Stored entries
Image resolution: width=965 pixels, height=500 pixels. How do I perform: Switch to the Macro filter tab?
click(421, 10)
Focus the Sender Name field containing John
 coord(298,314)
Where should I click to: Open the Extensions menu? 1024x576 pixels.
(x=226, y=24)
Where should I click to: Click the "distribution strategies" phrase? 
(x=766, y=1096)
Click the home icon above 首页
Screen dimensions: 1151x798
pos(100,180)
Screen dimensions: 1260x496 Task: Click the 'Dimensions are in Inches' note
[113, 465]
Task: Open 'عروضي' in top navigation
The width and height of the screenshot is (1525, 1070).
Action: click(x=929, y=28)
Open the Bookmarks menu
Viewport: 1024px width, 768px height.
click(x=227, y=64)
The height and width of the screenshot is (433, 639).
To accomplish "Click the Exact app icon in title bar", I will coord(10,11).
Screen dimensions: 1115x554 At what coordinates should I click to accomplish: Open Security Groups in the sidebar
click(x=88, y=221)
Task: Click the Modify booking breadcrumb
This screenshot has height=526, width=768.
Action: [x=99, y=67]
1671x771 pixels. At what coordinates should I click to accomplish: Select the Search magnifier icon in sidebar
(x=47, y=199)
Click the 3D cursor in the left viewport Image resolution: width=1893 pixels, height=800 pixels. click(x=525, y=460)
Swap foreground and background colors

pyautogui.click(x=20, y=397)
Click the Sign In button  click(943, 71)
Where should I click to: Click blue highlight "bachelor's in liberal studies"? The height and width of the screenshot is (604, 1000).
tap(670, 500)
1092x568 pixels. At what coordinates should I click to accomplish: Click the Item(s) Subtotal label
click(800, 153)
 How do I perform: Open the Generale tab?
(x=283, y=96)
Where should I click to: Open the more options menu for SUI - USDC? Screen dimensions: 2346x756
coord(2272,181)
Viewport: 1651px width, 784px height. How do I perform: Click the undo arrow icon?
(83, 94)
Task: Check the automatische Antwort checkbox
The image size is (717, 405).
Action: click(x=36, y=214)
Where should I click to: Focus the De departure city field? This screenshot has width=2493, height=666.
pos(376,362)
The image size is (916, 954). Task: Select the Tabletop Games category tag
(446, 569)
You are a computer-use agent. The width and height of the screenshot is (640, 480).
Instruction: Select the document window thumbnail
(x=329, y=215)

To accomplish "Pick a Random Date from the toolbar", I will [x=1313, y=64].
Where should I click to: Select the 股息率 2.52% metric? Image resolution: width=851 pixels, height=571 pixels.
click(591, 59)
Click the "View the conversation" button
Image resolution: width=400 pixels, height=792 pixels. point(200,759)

-- TASK STATEMENT --
Among the entries above, how many lines hold the string "will"? Answer with the bare number.

-- ANSWER TO THIS EXERCISE --
2